I feel like the reasoning here fails (or just tries to pass off a pretty picture) because it tries to pass off different types of complexity as the same.
There’s the complexity of the language itself, and then the complexity of a code base written in the language. Go may be a 20 on the language complexity scale. That’s fine. Any small block of code might be pretty straightforward. The codebase as a whole though, is like a 140. You get lots of duplication, or things that would be clearer if the language offered a bit more.
I think that’s why go shines as a small tools / small project lang and it falls apart as it gets larger. A lot of people would trade a little in column b to pay down column c in the 80 / 20 / 140 equation so that it scaled better, and that just seems unpopular with the go team. Which is fine. Languages don’t have to be everything to everyone. But it isn’t this simple equation described here.
That’s an interesting observation because making it easier to write “bigger” software was part of the design goals
[the absence of generics] served Go well for over a decade.
Only because we knew that Google backs the language. A random Foolang wouldn’t make it adding virtually nothing to the landscape. We all thought back then “wow! for the first release it’s great! keep it coming”. Esp. building a great stdlib on top of this minimalistic 80/20 design.

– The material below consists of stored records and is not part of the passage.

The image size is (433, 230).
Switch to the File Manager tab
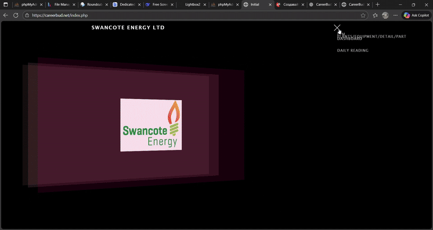[60, 4]
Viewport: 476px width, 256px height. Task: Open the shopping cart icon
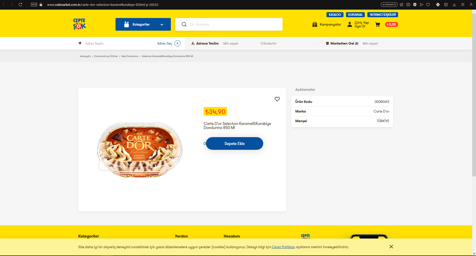[377, 24]
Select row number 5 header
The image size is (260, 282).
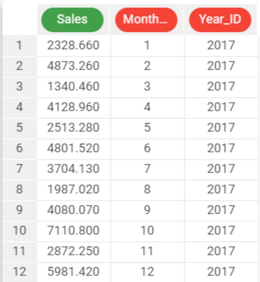pos(20,128)
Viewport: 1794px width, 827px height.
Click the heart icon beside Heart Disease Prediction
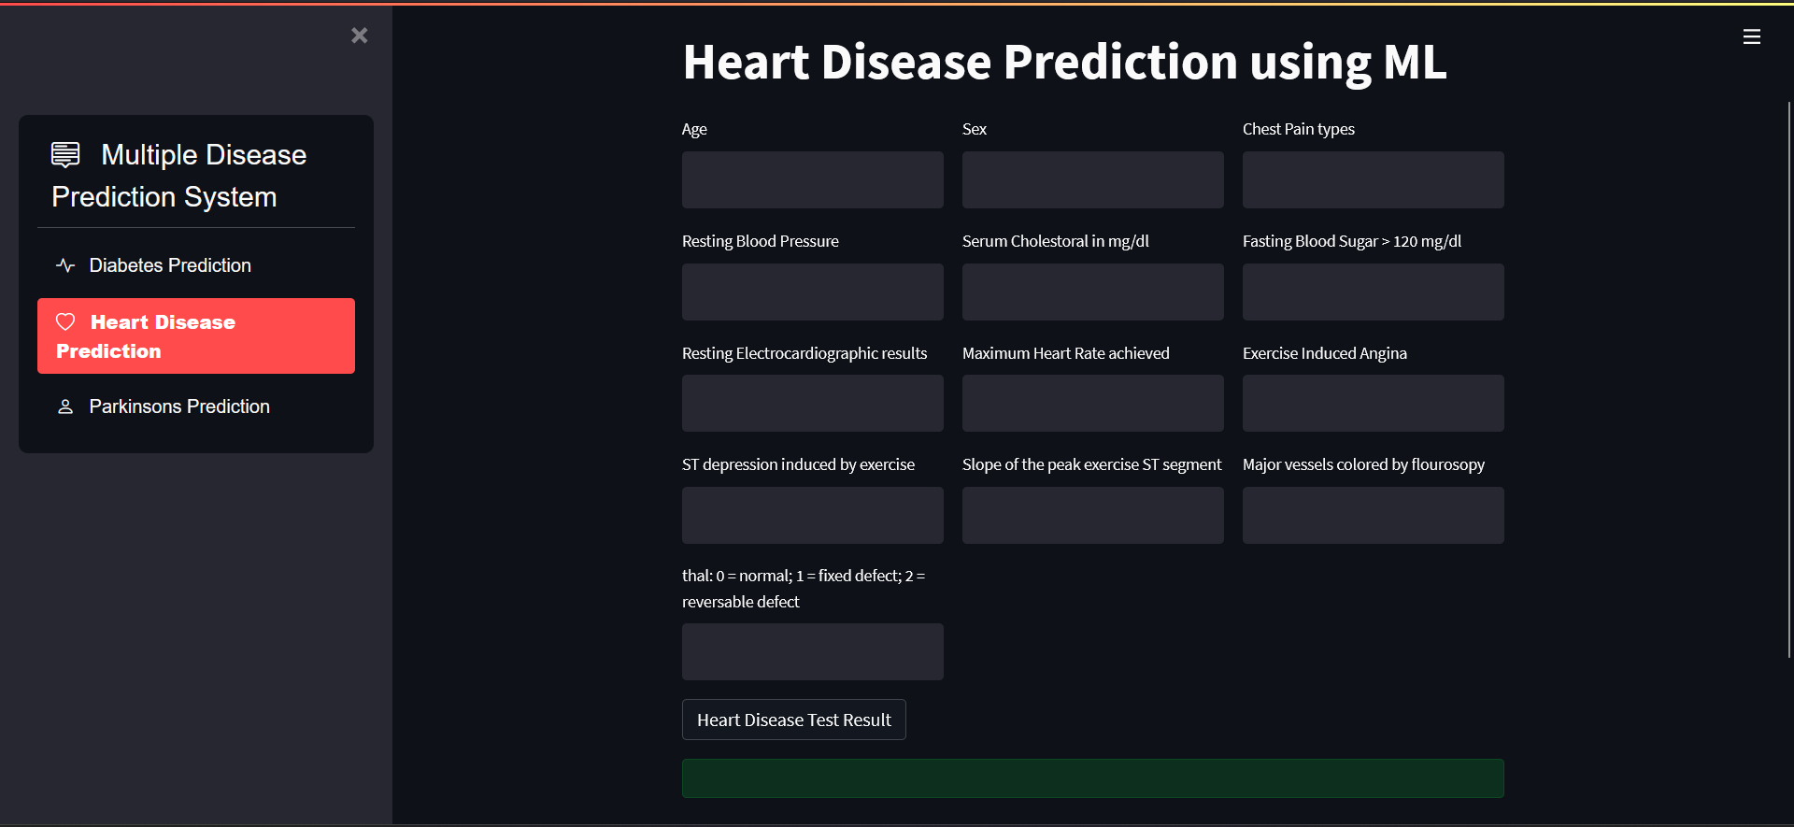(65, 321)
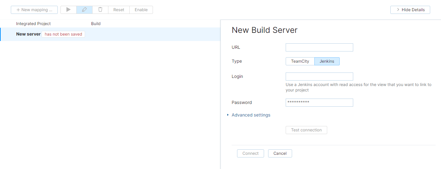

A calmly written article, thank you. While I’d personally say that Go didn’t go far enough with respect to enums (and definitely error handling!) it otherwise tries to focus on simplicity and that is laudable. Note that some languages conflate “simple” and “easy”, and while Go has not sinned as deeply as Python has here, it is not guiltless. Lua (and its descendent Fennel) is another language that does well in straddling the 80/20 line.
Most languages can’t resist driving towards 100% design at 400% the cost.
I liked this insight, and I’m being more and more convinced that using “done” languages is a legitimate way forward. Barring hardware changes, it becomes much harder for code to rot if the language itself is already static. It’s something like:
It logically makes sense though. Because it’s putting all that effort once into the language codebase and then every code base benefits.
The same is similarly true for the standard library as well - funnily, no one disagrees here, because the level of abstraction is lower, so it’s easier to understand I suppose.
What is the benefit of vendoring dependencies compared to using a package manager? Package managers don’t force you to update libraries, right? They just make it easy for you in case you want to stay up to date with security patches (I do).
Go has shown that you can have a popular language without enums.
I would’ve preferred true enums over generics, if I had to pick. To be honest.